TASKS AND EXERCISES:
1. Summarize the post on the USDA food plate icon in two sentences.
2. According to the post on the USDA food plate icon, what earlier icon did the food plate replace?

USDA officially announced a new icon to represent the 2010 Dietary Guidelines. The former icon, that of the food guide pyramid, has been replaced with the the food plate. If the plate looks familiar, it’s because it’s similar to ones used by the American Diabetes Association, and the Cancer Research Institute and the physicians Power Plate.
The plate is a great reminder and a much stronger visual than mypyramid It’s easy to identify at a glance to add fruits and vegetables to each meal.
The image of the plate is perfect for kids as well! We like the message as
- Balanced portions are front and center. If you eat a similar amount of grains as proteins, and keep half your plate for fruits and vegetables, you will be following the guidelines.
- The plate itself focuses on food that should be included in your diet, rather than foods that are considered “bad” for you.
- No matter what dietary values you have, it is applicable to everyone. Low carb, low fat, gluten free, vegetarian, etc. They all can have application to the plate.
- It’s simple! Finally an image that people can relate to as it pertains to what we are actually putting on our plates!
The official message of the USDA dietary guidelines for consumers include:
- Balance Calories
- Enjoy food but eat less.
- Avoid oversized portions
- Foods to increase
- Make half your plate fruits and vegetables
- Make at least half your grains whole grains
- Switch to low-fat or fat free milk.
- Foods to reduce.
- Choose low sodium foods.
- Cut back on foods high in fat and sugar
- Drink water instead of sugary drinks.

EXCERPTED DATA:
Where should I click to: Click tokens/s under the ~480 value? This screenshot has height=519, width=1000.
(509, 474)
* * *
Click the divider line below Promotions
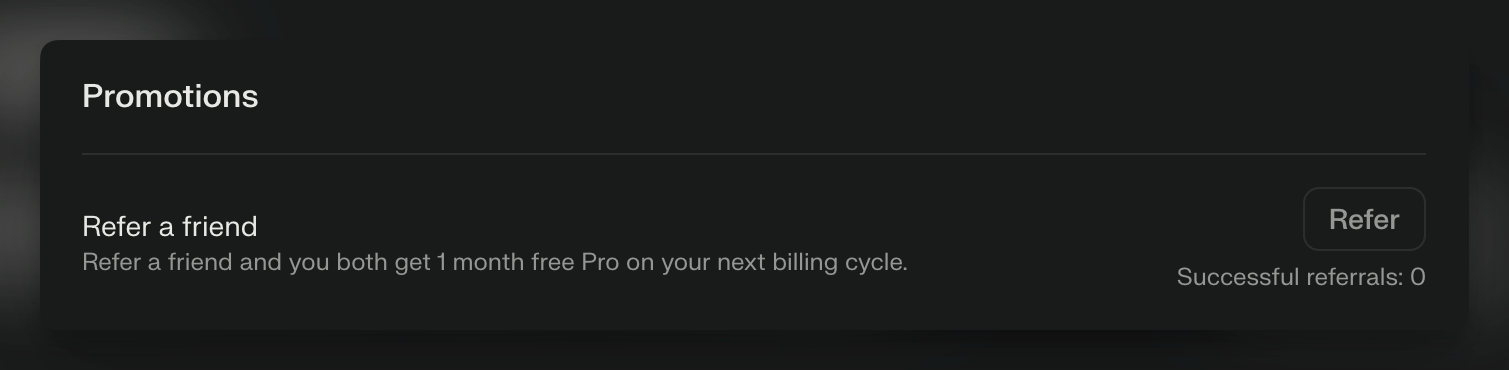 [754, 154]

ANSWER LIST:
1. The USDA replaced the food guide pyramid with a food plate as the icon for the 2010 Dietary Guidelines, and the plate resembles ones used by groups such as the American Diabetes Association. The plate is praised for putting balanced portions front and center, focusing on foods to include, applying to everyone, and being simple, while the guidelines' consumer messages call for balancing calories, increasing foods like fruits, vegetables, and whole grains, and reducing sodium, fat, and sugar.

2. The food guide pyramid.